Полковник дождался, пока Бауэр просмотрел статью, и сказал:
– Мы, естественно, будем расследовать ваше утверждение о том, что Дорнброк ворочает делами, сидя в тюрьме. Если это подтвердится, мы потребуем дополнительного суда над ним. Мы будем беспощадны, смею вас заверить. Надеюсь, вы не откажетесь помочь нам в такого рода расследовании?
...Через два дня в нескольких газетах появились статьи: «Адвокат Бауэр работает на аплодисменты Востока»; «Вильгельм Пик делает ставку на молодых адвокатов Запада». В защиту Бауэра выступила коммунистическая печать: «Правду нельзя заставить молчать!»
Председатель адвокатской гильдии вызвал Бауэра и сказал:
– Коллега, нападки справа мы перенесем, но защита слева нас шокирует. Перед слушанием дела в высшей инстанции я бы советовал вам отмежеваться от защиты коммунистов.
– Я уже послал в газеты письмо по этому поводу, – сказал Бауэр, – я возмущен до глубины души.
На следующий день в двух газетах появилось письмо Бауэра: «Я не нуждаюсь в поддержке кремлевских марионеток, я выполняю свой долг перед германским законом и служу интересам моей родины».
Однако если в первой газете письмо было опубликовано без каких-либо комментариев, то во второй под письмом Бауэра была помещена маленькая заметка: «Бауэр, защищая коммунистов, делает хорошую мину при плохой игре. Бой надо вести в открытую, а не маскироваться под поборника конституции, защищая интересы тех, кто своей главной задачей ставит лишение нас этой конституции».
Бауэр растерялся. Он позвонил президенту гильдии и попросил совета: как поступить дальше?
– Я не могу давать вам советы такого рода, – ответил президент, – мы живем в демократическом государстве, и я не собираюсь навязывать вам свою волю.
В тот же вечер к Бауэру зашел некий господин и, не называя себя, предложил встретиться с Дорнброком.
Назавтра Бауэр приехал в тюрьму. Дорнброк сидел за длинным столом, отделенный от своих сотрудников и Бауэра тонкой частой решеткой. Лицо Дорнброка из-за этого показалось Бауэру пепельным, очень нездоровым.

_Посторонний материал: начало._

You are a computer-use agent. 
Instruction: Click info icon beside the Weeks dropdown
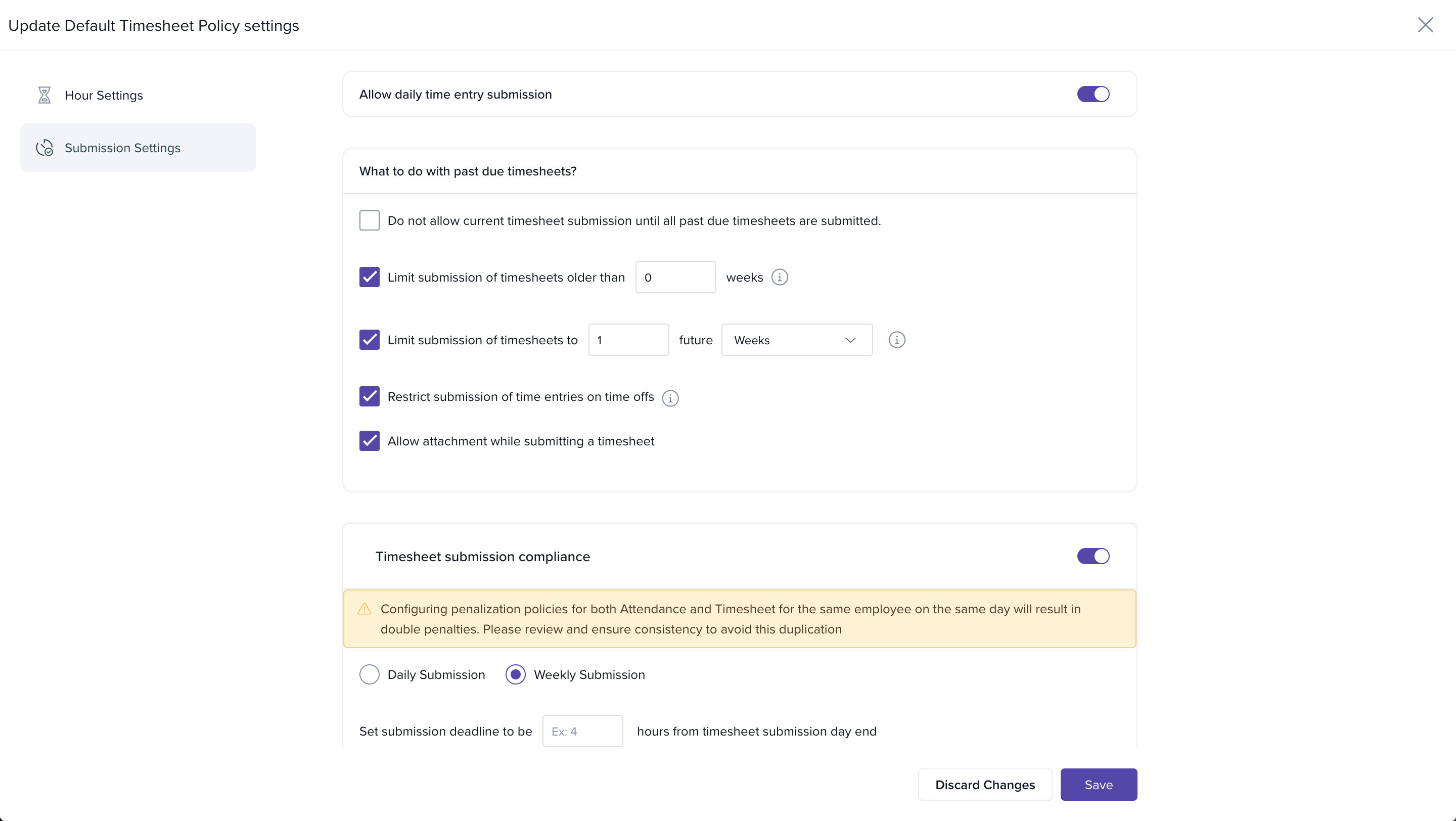point(896,340)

– Здравствуйте, Бауэр, – сказал Дорнброк, весело помахав рукой, – мне понравилась ваша речь. У вас хорошие челюсти. Я понимал, что суд первой инстанции не преминет лягнуть меня – всегда приятно бить тех, кто не может ответить. Поэтому наши материалы мы приберегли для следующего процесса. Вот познакомьтесь с этими господами и попросите их расписаться. Сравните их факсимиле с подписями на бланках увольнения... Они идентичны, но оба эти господина не имеют ко мне никакого отношения: они директора самостоятельных фирм.
Бауэр посмотрел на двух директоров и засмеялся.
– Предвидите хорошую драку? – спросил Дорнброк.
– Предвижу избиение. Но у меня есть деньги, чтобы купить пару коров и вернуться в деревню...
– Я попрошу вас задержаться на пару минут, – сказал Дорнброк, – у меня предложение.
Когда они остались одни, Дорнброк подошел к решетке. Он долго смотрел на Бауэра – в стареньком костюме, худого, с тенями под глазами; ноги поджимает под стул – ботинки дырявые; а руки сильные, хорошие руки, крестьянские, такие руки не боятся работы и не делят ее на белую и черную; и глаза хорошие – без одержимости и без смеха, и страх в них есть, и неловкость, продиктованная почтением, почтением к нему, старцу Дорнброку, узнику, лишенному чести и прав, хозяину концерна, обладателю трех миллиардов марок в банках Европы и Германии...
– Сейчас вы получаете тысячу марок. Я предлагаю вам тридцать тысяч марок для начала, и вы переходите работать ко мне.
– Сколько?!
– Я не собираюсь вас подкупать, ибо я уважаю вас, но вы мне не нужны как юрист. Вы мне нужны в качестве несколько неожиданном – консультанта по кадрам.
– То есть?
– Подберите десять – пятнадцать парней вашего возраста, тоже желательно из крестьян, – вы люди надежные и друг друга умеете тянуть за уши, особенно если можно опереться на старика Дорнброка. Вы и ваши люди будете помогать мне бороться с разрухой. Мы должны дать немцам работу, хлеб и масло вместо пушек.
– Сколько вы будете платить людям, которых я найду?
– Им будете платить вы. От пяти до двадцати тысяч.
– Что они должны будут делать?
– Дайте мне выйти отсюда, – ответил Дорнброк, – работы будет невпроворот. У меня тут есть планы, связанные с автомобилями для народа. А пока будете выполнять задания моих юридических консультантов.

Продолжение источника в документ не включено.